--- Begin RECORDS FOR PROCESSING ---

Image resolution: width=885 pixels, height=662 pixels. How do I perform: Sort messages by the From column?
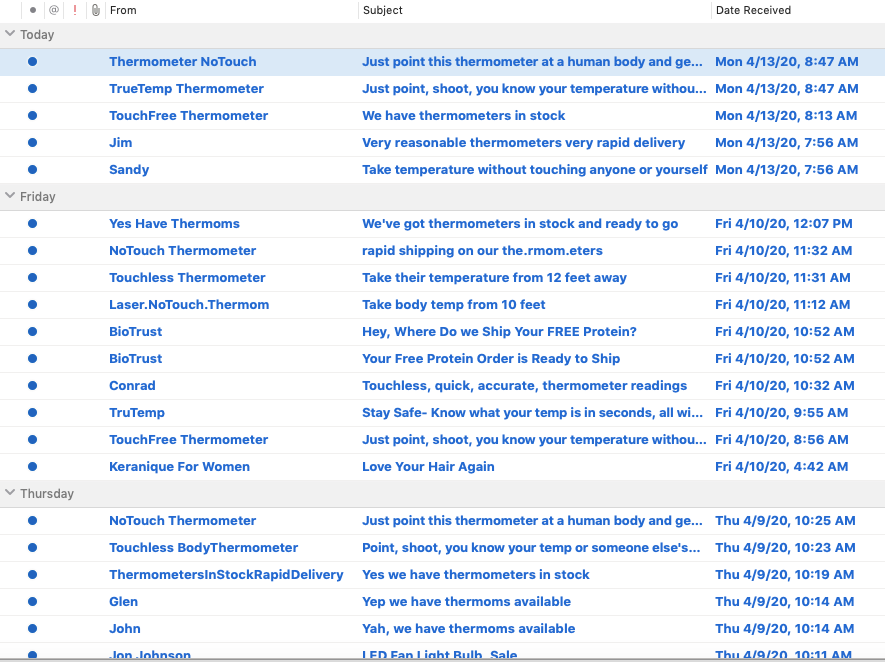pyautogui.click(x=130, y=10)
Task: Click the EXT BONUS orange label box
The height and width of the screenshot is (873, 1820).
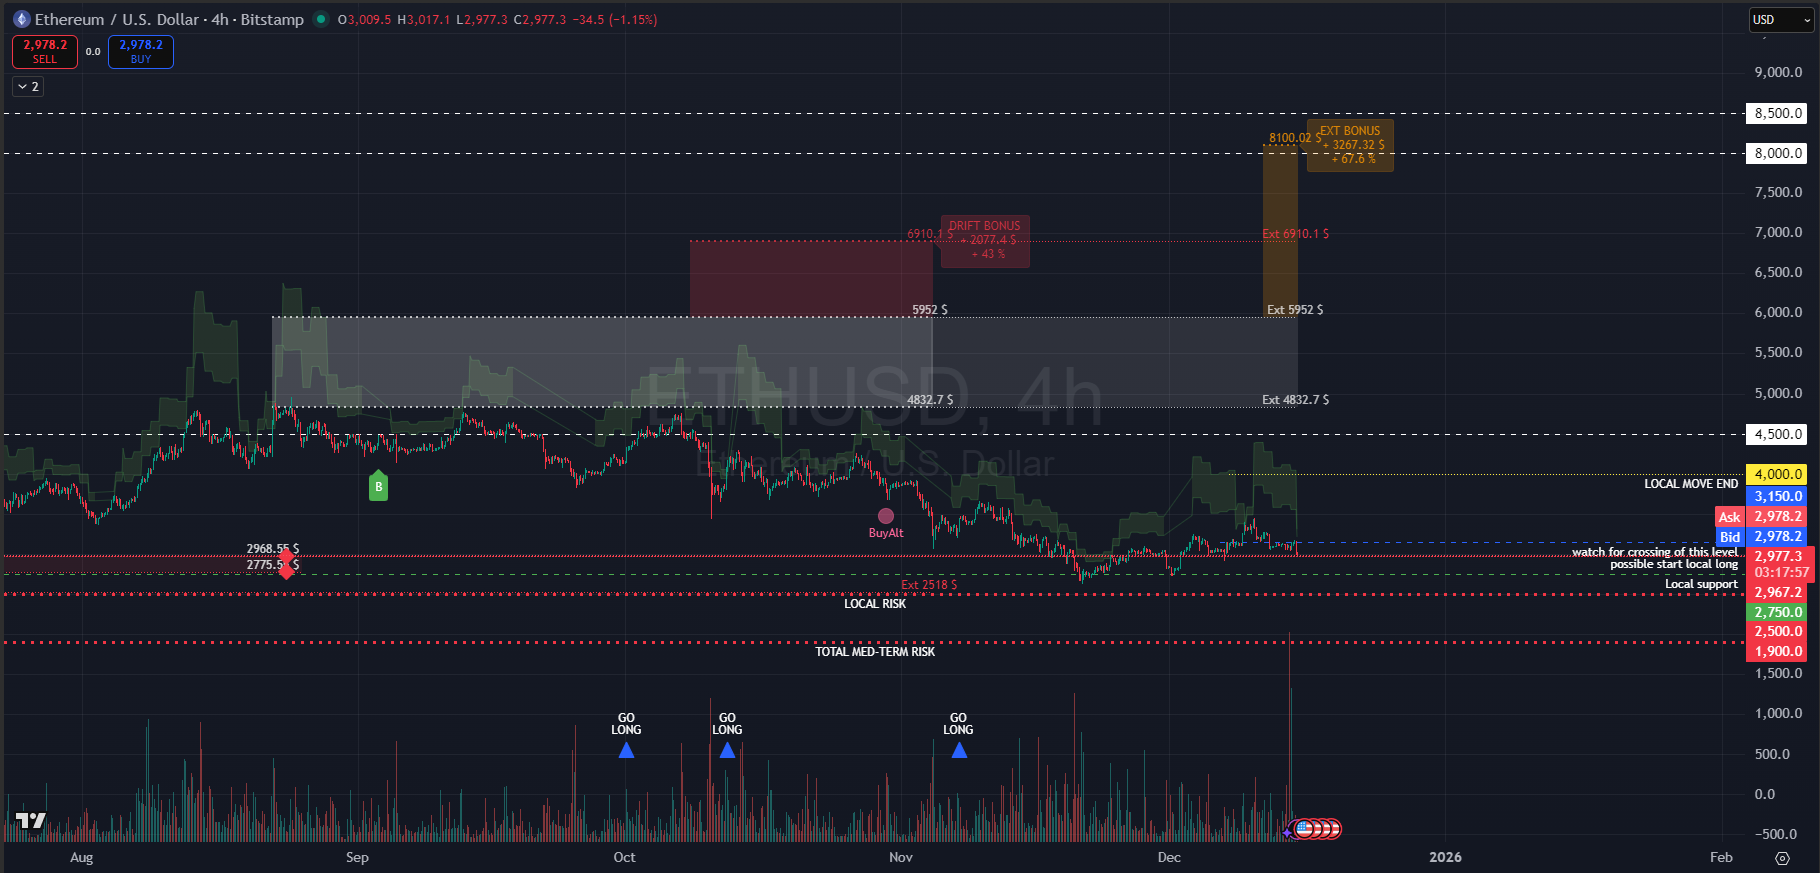Action: (x=1350, y=145)
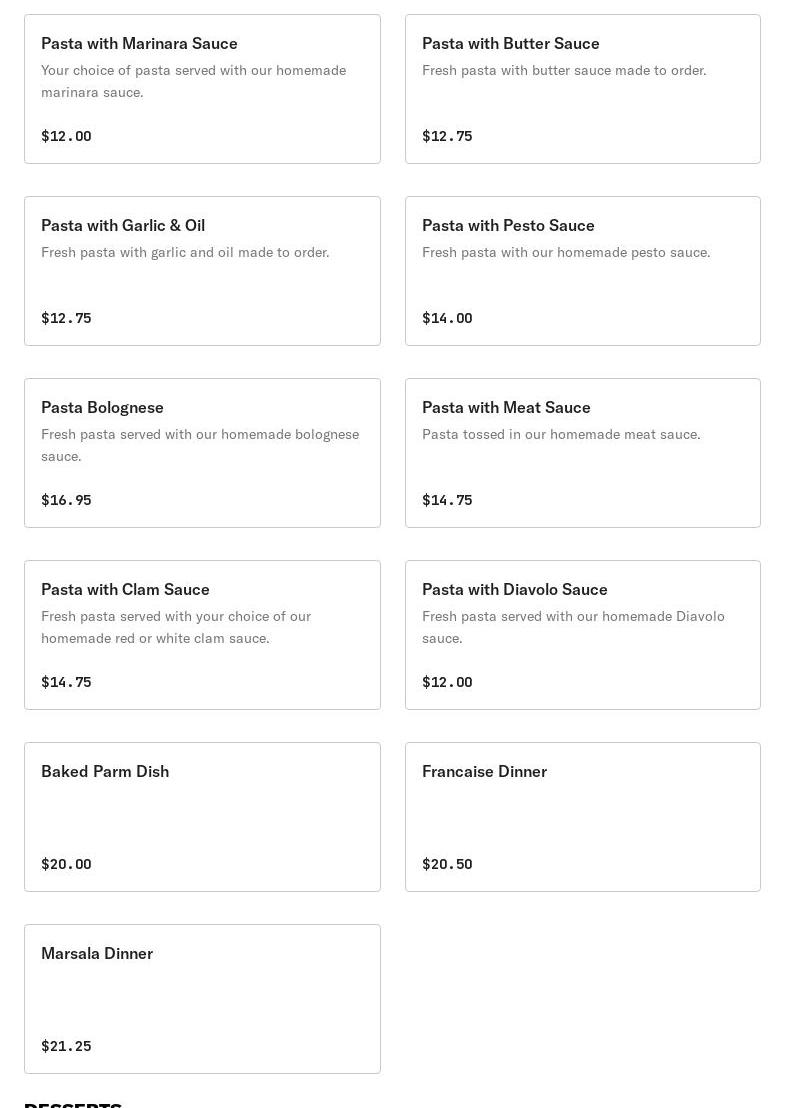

--- End RECORDS FOR PROCESSING ---

### EXERCISE TASK
Copy every line of the records above word for word, leaving out the pictures.

### EXERCISE SOLUTION
Image resolution: width=885 pixels, height=662 pixels. How do I perform: Sort messages by the From column?
pyautogui.click(x=130, y=10)
Task: Click the EXT BONUS orange label box
The height and width of the screenshot is (873, 1820).
Action: (x=1350, y=145)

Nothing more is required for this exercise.